Findings & Results Linear Model – The mean of value for a typical contract was $ 449,441. However, the low R-Square value and high root mean squared error (RMSE) indicate that the model is not very effective at predicting the value of a typical contract. Neural Network - An improvement over the Linear Model, but it’s overall fit was still on the low side. The large amount of variance within the dataset made the modelling technique somewhat unreliable. Key Input Variables - Six attributes were identified with the most significance in determining the amount of dollars obligated. Response Variable Input Variable P Value Dollarsobligated Vendorname Fundingrequestingofficeid 2.4623E-31 Currentcompletiondate 1.5975E-27 Performancebasedservicecontract 1.8508E-06 Typeofcontractpricing 0.0007 Statecode 0.00395 Unfortunately, our group found the results from the linear model were not acceptable. The low R-Square value of 0.22 and high root mean squared error indicate that the model is not very effective at predicting the value of a typical contract.
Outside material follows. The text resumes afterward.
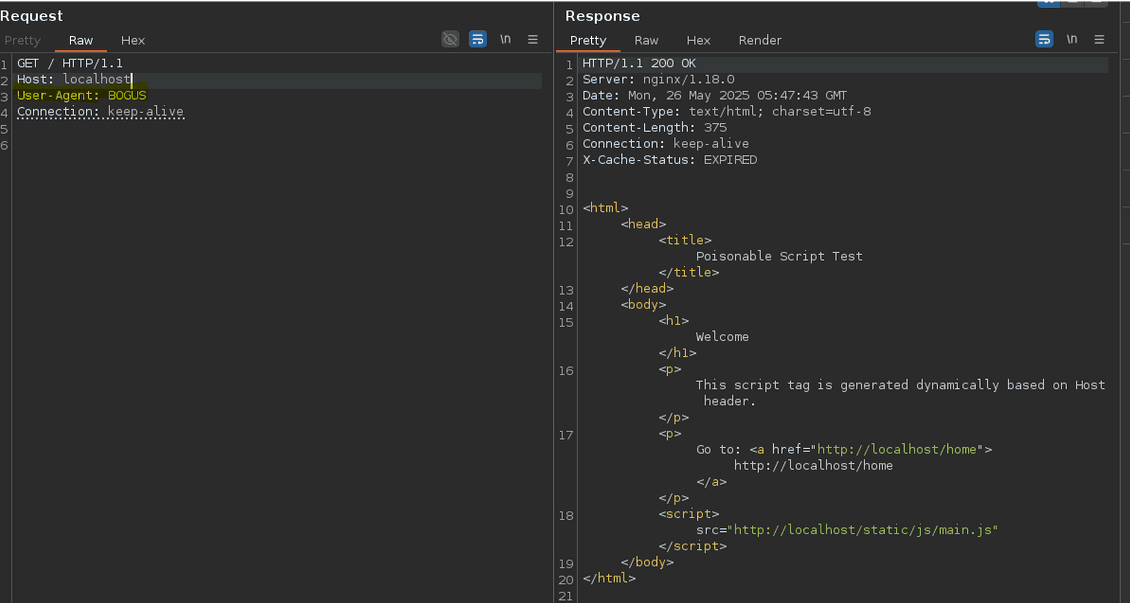Click the main.js script src URL
Image resolution: width=1130 pixels, height=603 pixels.
(864, 530)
The Neural Network Model was an improvement over the Linear Model, however it also resulted in an unacceptably low at 0.39. However, the data mining analysis did identify six attributes that have the most influence on the response variable, “dollarsobligated”. These key attributes are listed on the bottom of the slide.

Conclusion The extracted USAspending.gov dataset turned out to be less useful than the group originally expected. Many of the input variables were duplicative in nature and/or statistically insignificant. All of the models that were developed had low R2 values, indicating a poor overall fit and inferior predictive ability. The group concluded that the dataset did not contain attributes that were sufficient for developing a model with the purpose of determining how money would be allocated for future contract awards. In conclusion, our group initially believed the USAspending.gov dataset would contain the proper indicators for predicting government spending on professional services; however, the data mining and analysis reveal the dataset to be less useful than originally thought. Many of the input variables were redundant and/or irrelevant leading to their exclusion or insignificant influence on the model. As a result, neither the linear regression nor neural network models proved to be of a good enough fit and provided inferior predictive ability. Overall, our group has concluded that the dataset does not contain attributes that are sufficient for developing a model with the purpose of determining how money would be allocated for future contract awards. It is believed that the inherent nature of the government contracting process induces variability in contract awards that can not be modeled with the chosen dataset.